** EXERCISE DIRECTIONS **
Make a numbered list of the rows below, from the line that contains "This screenshot has width=943, height=525." to the line that contains "Action: pyautogui.click(x=718, y=263)", both included. Leave out any blank lines.

** RECORDS SUPPLIED **

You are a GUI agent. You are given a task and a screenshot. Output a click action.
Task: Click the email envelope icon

...

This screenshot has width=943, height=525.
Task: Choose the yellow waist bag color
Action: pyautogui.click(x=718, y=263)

** EXERCISE SOLUTION **
1. This screenshot has width=943, height=525.
2. Task: Choose the yellow waist bag color
3. Action: pyautogui.click(x=718, y=263)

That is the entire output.